Kontrolle der Wasserpumpe

Von Montag auf Dienstag lief die Pumpe die ganze Nacht, um ihre Kapazitäten zu testen. Obwohl sie insgesamt nun über 24 Stunden durchlief, hat dies dem Wasseraustritt keinen Abbruch getan. Das ist ein gutes Zeichen für uns und das bevorstehende Projekt!
Mittlerweile ist die Pumpe wieder in ihrem Ausgangszustand.

Untersuchungen zur Wasserversorgung

Seit heute Nachmittag ist ein kleines ForscherInnen-Team in Uhola, um die Wasserqualität und Kapazität der bestehenden manuellen Pumpe und der Rohre zu testen. Dies wird noch vsl. bis Mittwoch andauern. Diese Tests werden unternommen im Rahmen unseres neuen, bevorstehenden Projektes, mit den wir für eine effizientere Wasserversorgung Uholas und den umliegenden Orten sorgen wollen.

Grüße aus der neuen Küche

Nachdem die Materialien richtig austrocknen konnten, kocht unsere liebe Schulköchin „Auntie Jen“ mittlerweile in der neuen Küche mit Herd, neuer Küchenausstattung und Kamin.
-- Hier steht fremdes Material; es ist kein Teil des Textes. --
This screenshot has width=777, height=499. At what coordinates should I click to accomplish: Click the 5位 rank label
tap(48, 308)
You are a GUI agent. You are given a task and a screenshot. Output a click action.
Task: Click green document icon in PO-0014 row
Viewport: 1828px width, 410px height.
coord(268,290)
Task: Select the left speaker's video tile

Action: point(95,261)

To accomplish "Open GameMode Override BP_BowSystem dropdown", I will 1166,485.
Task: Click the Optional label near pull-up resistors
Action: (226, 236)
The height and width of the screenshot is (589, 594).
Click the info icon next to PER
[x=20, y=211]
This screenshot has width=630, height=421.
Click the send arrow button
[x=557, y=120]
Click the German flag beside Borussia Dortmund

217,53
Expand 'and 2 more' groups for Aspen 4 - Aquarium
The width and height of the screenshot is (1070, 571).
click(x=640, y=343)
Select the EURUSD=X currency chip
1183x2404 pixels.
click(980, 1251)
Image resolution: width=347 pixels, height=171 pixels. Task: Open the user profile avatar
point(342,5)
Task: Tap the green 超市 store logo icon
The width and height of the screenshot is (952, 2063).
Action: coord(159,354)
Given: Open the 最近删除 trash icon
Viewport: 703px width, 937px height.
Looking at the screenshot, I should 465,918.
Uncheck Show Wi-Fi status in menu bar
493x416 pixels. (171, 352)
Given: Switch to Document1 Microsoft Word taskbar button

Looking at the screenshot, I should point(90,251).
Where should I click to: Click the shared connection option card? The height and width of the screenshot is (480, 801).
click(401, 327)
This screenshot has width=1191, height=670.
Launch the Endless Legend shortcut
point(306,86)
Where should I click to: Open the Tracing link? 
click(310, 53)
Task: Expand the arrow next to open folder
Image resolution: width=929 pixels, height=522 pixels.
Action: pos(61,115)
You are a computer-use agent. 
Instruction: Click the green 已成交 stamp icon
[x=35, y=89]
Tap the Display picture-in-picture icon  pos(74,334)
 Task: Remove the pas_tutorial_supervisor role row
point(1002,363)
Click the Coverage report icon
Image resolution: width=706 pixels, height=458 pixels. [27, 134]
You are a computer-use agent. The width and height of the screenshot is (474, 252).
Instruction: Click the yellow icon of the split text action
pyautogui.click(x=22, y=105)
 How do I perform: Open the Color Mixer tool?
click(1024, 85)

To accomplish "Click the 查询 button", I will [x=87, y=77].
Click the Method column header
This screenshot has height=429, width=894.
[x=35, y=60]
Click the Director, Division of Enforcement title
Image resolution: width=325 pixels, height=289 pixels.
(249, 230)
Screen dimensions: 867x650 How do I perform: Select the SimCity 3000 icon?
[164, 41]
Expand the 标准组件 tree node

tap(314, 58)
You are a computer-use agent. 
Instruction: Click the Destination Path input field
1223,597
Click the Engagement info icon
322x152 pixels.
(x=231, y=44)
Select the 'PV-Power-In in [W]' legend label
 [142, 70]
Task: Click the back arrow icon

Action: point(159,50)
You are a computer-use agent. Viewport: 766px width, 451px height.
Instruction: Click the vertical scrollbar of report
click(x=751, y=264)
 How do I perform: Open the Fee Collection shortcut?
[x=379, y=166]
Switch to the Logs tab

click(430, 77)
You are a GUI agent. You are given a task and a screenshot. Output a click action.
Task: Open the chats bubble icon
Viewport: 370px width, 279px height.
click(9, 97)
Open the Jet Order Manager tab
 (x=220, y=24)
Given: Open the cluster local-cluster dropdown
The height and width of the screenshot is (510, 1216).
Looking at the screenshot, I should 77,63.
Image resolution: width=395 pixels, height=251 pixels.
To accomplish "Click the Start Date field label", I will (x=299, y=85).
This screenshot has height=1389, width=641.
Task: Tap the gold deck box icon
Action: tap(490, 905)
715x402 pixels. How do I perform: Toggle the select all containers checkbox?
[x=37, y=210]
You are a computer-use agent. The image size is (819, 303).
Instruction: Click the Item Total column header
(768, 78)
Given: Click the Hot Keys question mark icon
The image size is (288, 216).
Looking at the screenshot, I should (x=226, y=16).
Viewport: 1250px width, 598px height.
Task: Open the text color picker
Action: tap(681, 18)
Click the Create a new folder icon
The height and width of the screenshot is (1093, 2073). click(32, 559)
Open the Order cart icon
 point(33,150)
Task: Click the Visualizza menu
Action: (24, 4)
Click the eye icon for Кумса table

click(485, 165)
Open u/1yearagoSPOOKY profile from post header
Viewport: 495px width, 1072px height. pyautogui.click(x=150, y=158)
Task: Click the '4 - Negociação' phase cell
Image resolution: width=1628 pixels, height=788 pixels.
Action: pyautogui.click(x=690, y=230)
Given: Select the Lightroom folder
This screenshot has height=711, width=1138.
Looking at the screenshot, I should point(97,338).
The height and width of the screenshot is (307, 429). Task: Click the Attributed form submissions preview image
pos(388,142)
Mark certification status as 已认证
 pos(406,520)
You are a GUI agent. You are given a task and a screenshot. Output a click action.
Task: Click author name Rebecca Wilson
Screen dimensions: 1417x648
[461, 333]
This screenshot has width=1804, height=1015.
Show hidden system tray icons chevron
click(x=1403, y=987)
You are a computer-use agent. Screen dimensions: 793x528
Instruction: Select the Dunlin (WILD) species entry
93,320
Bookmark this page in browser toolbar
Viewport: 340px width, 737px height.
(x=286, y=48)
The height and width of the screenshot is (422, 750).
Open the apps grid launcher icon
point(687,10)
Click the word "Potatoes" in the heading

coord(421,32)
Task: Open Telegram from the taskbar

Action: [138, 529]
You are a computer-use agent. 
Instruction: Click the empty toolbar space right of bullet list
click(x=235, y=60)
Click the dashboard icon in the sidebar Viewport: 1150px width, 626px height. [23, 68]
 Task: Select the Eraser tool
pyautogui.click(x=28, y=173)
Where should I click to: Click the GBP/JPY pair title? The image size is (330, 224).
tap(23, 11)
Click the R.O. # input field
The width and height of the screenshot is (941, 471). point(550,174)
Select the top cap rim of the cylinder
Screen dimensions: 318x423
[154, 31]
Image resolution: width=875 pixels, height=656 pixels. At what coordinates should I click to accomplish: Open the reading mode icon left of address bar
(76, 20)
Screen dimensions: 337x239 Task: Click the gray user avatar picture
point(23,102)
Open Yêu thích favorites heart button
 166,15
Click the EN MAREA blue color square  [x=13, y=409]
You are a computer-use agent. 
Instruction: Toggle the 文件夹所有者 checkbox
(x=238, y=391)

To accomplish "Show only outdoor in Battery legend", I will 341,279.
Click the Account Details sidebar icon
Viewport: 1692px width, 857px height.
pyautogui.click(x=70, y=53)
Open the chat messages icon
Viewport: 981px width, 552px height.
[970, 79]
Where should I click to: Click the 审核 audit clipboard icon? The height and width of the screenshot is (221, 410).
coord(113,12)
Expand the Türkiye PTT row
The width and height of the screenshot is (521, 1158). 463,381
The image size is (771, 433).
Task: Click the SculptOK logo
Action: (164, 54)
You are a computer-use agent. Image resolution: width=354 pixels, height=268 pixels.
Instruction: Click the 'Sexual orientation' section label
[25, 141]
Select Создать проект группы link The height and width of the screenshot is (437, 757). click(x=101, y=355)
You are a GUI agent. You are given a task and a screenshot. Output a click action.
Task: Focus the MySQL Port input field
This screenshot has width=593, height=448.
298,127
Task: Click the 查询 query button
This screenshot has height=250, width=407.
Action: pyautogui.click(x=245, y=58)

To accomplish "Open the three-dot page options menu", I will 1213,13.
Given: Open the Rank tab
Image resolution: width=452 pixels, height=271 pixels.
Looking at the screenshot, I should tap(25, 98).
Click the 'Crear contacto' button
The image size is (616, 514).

Wir freuen uns, dass sie sich freut und Grüße aus Uhola sendet! 🙂

UVF in der Zeitung

Die Hannoversche Allgemeine Zeitung / HAZ hat einmal mehr einen motivierenden Bericht über Uhola, uns und unser Engagement vor Ort veröffentlicht. Herzlichen Dank! 😊 Hier kommt ihr zum Artikel.
Fragen und Anregungen zu unserem neuen Projekt könnt ihr uns auch gern jederzeit per E-Mail schreiben.

Aus Fehlern lernt man

Leider wurden die Tomatenpflanzen, die so leckere Tomaten gegeben haben, wahrscheinlich von der sog. Krautfäule erwischt. Das war wohl etwas zu viel Regen von oben auf die Blätter. In Zukunft sollte der Tomatenanbau also überdacht werden. Aber aus Fehlern lernt man bekanntlich ja!
Die befallenen Pflanzen wurden bereits entfernt und durch den etwas resistenteren Grünkohl ersetzt.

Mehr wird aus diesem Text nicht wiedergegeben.